### RECORDS

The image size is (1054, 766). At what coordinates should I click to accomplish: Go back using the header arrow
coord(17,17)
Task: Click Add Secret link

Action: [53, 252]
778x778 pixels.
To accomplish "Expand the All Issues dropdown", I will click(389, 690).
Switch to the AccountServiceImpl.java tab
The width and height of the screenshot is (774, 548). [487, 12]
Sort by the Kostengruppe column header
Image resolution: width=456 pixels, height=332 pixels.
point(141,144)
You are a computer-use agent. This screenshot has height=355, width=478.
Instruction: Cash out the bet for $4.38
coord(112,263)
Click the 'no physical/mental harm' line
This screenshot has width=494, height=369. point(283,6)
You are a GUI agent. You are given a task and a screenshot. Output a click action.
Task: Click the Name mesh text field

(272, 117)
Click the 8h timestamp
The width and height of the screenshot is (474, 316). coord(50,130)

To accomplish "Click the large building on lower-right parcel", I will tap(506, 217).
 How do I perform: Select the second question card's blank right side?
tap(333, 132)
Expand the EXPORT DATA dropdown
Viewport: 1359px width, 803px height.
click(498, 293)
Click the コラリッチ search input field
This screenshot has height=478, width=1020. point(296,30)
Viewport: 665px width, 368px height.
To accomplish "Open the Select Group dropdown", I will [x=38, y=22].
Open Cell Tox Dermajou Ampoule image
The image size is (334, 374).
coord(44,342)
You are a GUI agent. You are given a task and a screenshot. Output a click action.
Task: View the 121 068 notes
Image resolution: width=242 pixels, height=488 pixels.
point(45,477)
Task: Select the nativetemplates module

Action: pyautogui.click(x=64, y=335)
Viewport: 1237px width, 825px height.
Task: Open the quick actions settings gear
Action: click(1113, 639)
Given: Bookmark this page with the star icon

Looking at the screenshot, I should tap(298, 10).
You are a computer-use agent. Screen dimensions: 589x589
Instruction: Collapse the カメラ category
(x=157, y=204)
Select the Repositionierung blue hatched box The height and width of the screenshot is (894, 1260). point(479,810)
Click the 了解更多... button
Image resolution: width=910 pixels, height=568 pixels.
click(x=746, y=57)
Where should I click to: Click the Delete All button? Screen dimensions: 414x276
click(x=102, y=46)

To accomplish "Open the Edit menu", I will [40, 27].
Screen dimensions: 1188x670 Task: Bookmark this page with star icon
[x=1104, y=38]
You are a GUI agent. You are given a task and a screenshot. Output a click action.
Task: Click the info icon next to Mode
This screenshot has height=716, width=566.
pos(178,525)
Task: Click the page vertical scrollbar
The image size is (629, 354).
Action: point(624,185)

### YOUR GOAL
Return each line of the material above that holds the string "computer".

### REPLY
You are a computer-use agent. This screenshot has height=355, width=478.
You are a computer-use agent. Screen dimensions: 589x589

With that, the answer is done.